→ **Provided data**:
┄┄┄┄┄┄┄┄┄┄┄┄┄┄┄┄┄┄┄┄

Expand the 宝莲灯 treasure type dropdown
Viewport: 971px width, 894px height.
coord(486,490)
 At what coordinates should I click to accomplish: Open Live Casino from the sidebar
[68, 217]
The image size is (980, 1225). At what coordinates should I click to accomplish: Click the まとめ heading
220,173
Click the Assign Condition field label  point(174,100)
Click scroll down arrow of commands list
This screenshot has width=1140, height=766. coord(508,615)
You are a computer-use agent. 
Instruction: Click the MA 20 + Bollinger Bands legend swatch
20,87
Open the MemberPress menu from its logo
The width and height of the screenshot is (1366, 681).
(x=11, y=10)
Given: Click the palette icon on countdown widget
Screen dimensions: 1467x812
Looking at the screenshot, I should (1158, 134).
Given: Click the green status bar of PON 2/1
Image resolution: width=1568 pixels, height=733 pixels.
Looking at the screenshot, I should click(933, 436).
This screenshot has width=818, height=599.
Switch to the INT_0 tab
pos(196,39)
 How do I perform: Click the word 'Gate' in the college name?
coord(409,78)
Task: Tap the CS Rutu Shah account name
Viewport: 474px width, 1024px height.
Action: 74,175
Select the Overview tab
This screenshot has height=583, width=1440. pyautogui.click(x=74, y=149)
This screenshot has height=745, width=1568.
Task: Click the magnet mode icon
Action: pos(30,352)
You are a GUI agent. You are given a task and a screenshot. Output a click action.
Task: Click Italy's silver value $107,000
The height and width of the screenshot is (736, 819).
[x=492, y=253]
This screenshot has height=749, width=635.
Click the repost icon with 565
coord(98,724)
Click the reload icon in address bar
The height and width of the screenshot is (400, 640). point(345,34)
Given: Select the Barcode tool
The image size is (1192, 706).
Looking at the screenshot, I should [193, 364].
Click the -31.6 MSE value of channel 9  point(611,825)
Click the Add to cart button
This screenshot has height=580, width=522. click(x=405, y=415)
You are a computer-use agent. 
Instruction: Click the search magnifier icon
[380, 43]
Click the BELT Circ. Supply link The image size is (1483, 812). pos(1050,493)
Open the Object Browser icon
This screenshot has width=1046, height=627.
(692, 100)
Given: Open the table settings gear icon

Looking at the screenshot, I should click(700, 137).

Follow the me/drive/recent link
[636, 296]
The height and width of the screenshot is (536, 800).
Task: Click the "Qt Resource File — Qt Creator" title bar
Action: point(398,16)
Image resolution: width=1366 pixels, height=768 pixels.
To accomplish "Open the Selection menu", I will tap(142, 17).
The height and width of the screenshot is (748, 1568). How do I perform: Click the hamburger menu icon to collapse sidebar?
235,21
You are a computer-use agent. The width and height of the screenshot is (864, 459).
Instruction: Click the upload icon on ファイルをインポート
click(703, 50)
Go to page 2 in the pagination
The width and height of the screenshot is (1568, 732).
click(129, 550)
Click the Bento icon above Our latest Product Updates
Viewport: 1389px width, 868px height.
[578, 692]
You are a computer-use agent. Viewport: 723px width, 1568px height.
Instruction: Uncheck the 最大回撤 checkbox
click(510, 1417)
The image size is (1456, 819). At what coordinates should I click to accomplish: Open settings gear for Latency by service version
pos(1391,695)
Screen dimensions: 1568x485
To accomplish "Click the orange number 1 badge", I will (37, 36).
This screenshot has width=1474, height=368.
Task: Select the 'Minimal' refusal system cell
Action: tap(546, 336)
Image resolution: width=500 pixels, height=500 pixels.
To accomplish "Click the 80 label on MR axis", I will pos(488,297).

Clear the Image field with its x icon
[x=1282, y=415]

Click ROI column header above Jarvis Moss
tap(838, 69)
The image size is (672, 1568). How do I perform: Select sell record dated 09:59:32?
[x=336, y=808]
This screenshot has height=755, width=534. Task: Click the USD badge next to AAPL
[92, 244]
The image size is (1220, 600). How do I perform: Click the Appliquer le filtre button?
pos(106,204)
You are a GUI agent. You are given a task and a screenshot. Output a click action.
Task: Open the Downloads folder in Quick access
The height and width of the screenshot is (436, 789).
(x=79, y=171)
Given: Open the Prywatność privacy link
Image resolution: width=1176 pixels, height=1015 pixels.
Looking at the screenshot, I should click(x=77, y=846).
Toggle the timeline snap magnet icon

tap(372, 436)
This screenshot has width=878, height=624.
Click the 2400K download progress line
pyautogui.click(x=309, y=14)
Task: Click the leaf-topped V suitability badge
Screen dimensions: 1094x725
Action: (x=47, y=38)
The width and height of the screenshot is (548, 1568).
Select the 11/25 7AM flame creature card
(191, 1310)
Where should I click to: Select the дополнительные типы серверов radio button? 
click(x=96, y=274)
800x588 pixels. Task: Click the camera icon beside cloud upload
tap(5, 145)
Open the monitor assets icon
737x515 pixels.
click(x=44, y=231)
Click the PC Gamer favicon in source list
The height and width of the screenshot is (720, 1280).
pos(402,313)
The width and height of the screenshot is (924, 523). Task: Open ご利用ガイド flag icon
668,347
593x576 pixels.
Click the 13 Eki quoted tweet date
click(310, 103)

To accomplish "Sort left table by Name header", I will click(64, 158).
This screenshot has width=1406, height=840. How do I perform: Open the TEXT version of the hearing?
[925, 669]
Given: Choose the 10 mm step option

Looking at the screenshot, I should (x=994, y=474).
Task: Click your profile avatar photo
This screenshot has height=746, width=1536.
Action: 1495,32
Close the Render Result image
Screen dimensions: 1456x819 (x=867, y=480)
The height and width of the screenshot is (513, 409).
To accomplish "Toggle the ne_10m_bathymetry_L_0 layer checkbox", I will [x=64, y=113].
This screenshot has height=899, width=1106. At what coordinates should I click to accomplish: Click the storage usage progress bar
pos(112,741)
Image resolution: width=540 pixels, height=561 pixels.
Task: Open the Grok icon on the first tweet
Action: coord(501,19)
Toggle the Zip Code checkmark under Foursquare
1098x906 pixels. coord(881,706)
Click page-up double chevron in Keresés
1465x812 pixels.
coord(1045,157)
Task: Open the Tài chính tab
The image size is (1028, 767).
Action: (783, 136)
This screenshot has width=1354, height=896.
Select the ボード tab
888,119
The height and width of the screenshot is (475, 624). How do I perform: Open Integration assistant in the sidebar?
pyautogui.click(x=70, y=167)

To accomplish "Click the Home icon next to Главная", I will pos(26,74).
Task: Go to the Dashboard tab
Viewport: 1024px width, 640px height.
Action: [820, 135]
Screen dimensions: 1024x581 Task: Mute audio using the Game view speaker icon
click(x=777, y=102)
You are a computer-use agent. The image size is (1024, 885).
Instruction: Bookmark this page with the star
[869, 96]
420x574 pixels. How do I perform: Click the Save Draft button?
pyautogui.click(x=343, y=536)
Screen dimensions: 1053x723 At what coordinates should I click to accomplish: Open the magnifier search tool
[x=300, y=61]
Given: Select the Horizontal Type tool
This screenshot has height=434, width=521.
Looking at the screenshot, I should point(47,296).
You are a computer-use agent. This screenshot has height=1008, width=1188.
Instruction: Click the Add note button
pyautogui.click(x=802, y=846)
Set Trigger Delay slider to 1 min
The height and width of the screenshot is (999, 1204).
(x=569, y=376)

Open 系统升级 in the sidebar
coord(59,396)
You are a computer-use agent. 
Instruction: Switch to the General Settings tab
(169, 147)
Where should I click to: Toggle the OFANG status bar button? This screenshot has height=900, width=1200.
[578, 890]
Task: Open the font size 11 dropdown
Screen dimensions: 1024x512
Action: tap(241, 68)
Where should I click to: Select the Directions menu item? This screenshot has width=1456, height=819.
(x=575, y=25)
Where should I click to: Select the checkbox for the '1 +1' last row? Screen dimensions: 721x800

┄┄┄┄┄┄┄┄┄┄┄┄┄┄┄┄┄┄┄┄

→ **Task instructions**:
All of the material must be reproduced exactly.

→ **Solution to the problem**:
Expand the 宝莲灯 treasure type dropdown
Viewport: 971px width, 894px height.
coord(486,490)
 At what coordinates should I click to accomplish: Open Live Casino from the sidebar
[68, 217]
The image size is (980, 1225). At what coordinates should I click to accomplish: Click the まとめ heading
220,173
Click the Assign Condition field label  point(174,100)
Click scroll down arrow of commands list
This screenshot has width=1140, height=766. coord(508,615)
You are a computer-use agent. 
Instruction: Click the MA 20 + Bollinger Bands legend swatch
20,87
Open the MemberPress menu from its logo
The width and height of the screenshot is (1366, 681).
(x=11, y=10)
Given: Click the palette icon on countdown widget
Screen dimensions: 1467x812
Looking at the screenshot, I should (1158, 134).
Given: Click the green status bar of PON 2/1
Image resolution: width=1568 pixels, height=733 pixels.
Looking at the screenshot, I should click(933, 436).
This screenshot has width=818, height=599.
Switch to the INT_0 tab
pos(196,39)
 How do I perform: Click the word 'Gate' in the college name?
coord(409,78)
Task: Tap the CS Rutu Shah account name
Viewport: 474px width, 1024px height.
Action: 74,175
Select the Overview tab
This screenshot has height=583, width=1440. pyautogui.click(x=74, y=149)
This screenshot has height=745, width=1568.
Task: Click the magnet mode icon
Action: pos(30,352)
You are a GUI agent. You are given a task and a screenshot. Output a click action.
Task: Click Italy's silver value $107,000
The height and width of the screenshot is (736, 819).
[x=492, y=253]
This screenshot has height=749, width=635.
Click the repost icon with 565
coord(98,724)
Click the reload icon in address bar
The height and width of the screenshot is (400, 640). point(345,34)
Given: Select the Barcode tool
The image size is (1192, 706).
Looking at the screenshot, I should [193, 364].
Click the -31.6 MSE value of channel 9  point(611,825)
Click the Add to cart button
This screenshot has height=580, width=522. click(x=405, y=415)
You are a computer-use agent. 
Instruction: Click the search magnifier icon
[380, 43]
Click the BELT Circ. Supply link The image size is (1483, 812). pos(1050,493)
Open the Object Browser icon
This screenshot has width=1046, height=627.
(692, 100)
Given: Open the table settings gear icon

Looking at the screenshot, I should click(700, 137).

Follow the me/drive/recent link
[636, 296]
The height and width of the screenshot is (536, 800).
Task: Click the "Qt Resource File — Qt Creator" title bar
Action: point(398,16)
Image resolution: width=1366 pixels, height=768 pixels.
To accomplish "Open the Selection menu", I will tap(142, 17).
The height and width of the screenshot is (748, 1568). How do I perform: Click the hamburger menu icon to collapse sidebar?
235,21
You are a computer-use agent. The width and height of the screenshot is (864, 459).
Instruction: Click the upload icon on ファイルをインポート
click(703, 50)
Go to page 2 in the pagination
The width and height of the screenshot is (1568, 732).
click(129, 550)
Click the Bento icon above Our latest Product Updates
Viewport: 1389px width, 868px height.
[578, 692]
You are a computer-use agent. Viewport: 723px width, 1568px height.
Instruction: Uncheck the 最大回撤 checkbox
click(510, 1417)
The image size is (1456, 819). At what coordinates should I click to accomplish: Open settings gear for Latency by service version
pos(1391,695)
Screen dimensions: 1568x485
To accomplish "Click the orange number 1 badge", I will (37, 36).
This screenshot has width=1474, height=368.
Task: Select the 'Minimal' refusal system cell
Action: tap(546, 336)
Image resolution: width=500 pixels, height=500 pixels.
To accomplish "Click the 80 label on MR axis", I will pos(488,297).

Clear the Image field with its x icon
[x=1282, y=415]

Click ROI column header above Jarvis Moss
tap(838, 69)
The image size is (672, 1568). How do I perform: Select sell record dated 09:59:32?
[x=336, y=808]
This screenshot has height=755, width=534. Task: Click the USD badge next to AAPL
[92, 244]
The image size is (1220, 600). How do I perform: Click the Appliquer le filtre button?
pos(106,204)
You are a GUI agent. You are given a task and a screenshot. Output a click action.
Task: Open the Downloads folder in Quick access
The height and width of the screenshot is (436, 789).
(x=79, y=171)
Given: Open the Prywatność privacy link
Image resolution: width=1176 pixels, height=1015 pixels.
Looking at the screenshot, I should click(x=77, y=846).
Toggle the timeline snap magnet icon

tap(372, 436)
This screenshot has width=878, height=624.
Click the 2400K download progress line
pyautogui.click(x=309, y=14)
Task: Click the leaf-topped V suitability badge
Screen dimensions: 1094x725
Action: (x=47, y=38)
The width and height of the screenshot is (548, 1568).
Select the 11/25 7AM flame creature card
(191, 1310)
Where should I click to: Select the дополнительные типы серверов radio button? 
click(x=96, y=274)
800x588 pixels. Task: Click the camera icon beside cloud upload
tap(5, 145)
Open the monitor assets icon
737x515 pixels.
click(x=44, y=231)
Click the PC Gamer favicon in source list
The height and width of the screenshot is (720, 1280).
pos(402,313)
The width and height of the screenshot is (924, 523). Task: Open ご利用ガイド flag icon
668,347
593x576 pixels.
Click the 13 Eki quoted tweet date
click(310, 103)

To accomplish "Sort left table by Name header", I will click(64, 158).
This screenshot has width=1406, height=840. How do I perform: Open the TEXT version of the hearing?
[925, 669]
Given: Choose the 10 mm step option

Looking at the screenshot, I should (x=994, y=474).
Task: Click your profile avatar photo
This screenshot has height=746, width=1536.
Action: 1495,32
Close the Render Result image
Screen dimensions: 1456x819 (x=867, y=480)
The height and width of the screenshot is (513, 409).
To accomplish "Toggle the ne_10m_bathymetry_L_0 layer checkbox", I will [x=64, y=113].
This screenshot has height=899, width=1106. At what coordinates should I click to accomplish: Click the storage usage progress bar
pos(112,741)
Image resolution: width=540 pixels, height=561 pixels.
Task: Open the Grok icon on the first tweet
Action: coord(501,19)
Toggle the Zip Code checkmark under Foursquare
1098x906 pixels. coord(881,706)
Click page-up double chevron in Keresés
1465x812 pixels.
coord(1045,157)
Task: Open the Tài chính tab
The image size is (1028, 767).
Action: (783, 136)
This screenshot has width=1354, height=896.
Select the ボード tab
888,119
The height and width of the screenshot is (475, 624). How do I perform: Open Integration assistant in the sidebar?
pyautogui.click(x=70, y=167)

To accomplish "Click the Home icon next to Главная", I will pos(26,74).
Task: Go to the Dashboard tab
Viewport: 1024px width, 640px height.
Action: [820, 135]
Screen dimensions: 1024x581 Task: Mute audio using the Game view speaker icon
click(x=777, y=102)
You are a computer-use agent. The image size is (1024, 885).
Instruction: Bookmark this page with the star
[869, 96]
420x574 pixels. How do I perform: Click the Save Draft button?
pyautogui.click(x=343, y=536)
Screen dimensions: 1053x723 At what coordinates should I click to accomplish: Open the magnifier search tool
[x=300, y=61]
Given: Select the Horizontal Type tool
This screenshot has height=434, width=521.
Looking at the screenshot, I should point(47,296).
You are a computer-use agent. This screenshot has height=1008, width=1188.
Instruction: Click the Add note button
pyautogui.click(x=802, y=846)
Set Trigger Delay slider to 1 min
The height and width of the screenshot is (999, 1204).
(x=569, y=376)

Open 系统升级 in the sidebar
coord(59,396)
You are a computer-use agent. 
Instruction: Switch to the General Settings tab
(169, 147)
Where should I click to: Toggle the OFANG status bar button? This screenshot has height=900, width=1200.
[578, 890]
Task: Open the font size 11 dropdown
Screen dimensions: 1024x512
Action: tap(241, 68)
Where should I click to: Select the Directions menu item? This screenshot has width=1456, height=819.
(x=575, y=25)
Where should I click to: Select the checkbox for the '1 +1' last row? Screen dimensions: 721x800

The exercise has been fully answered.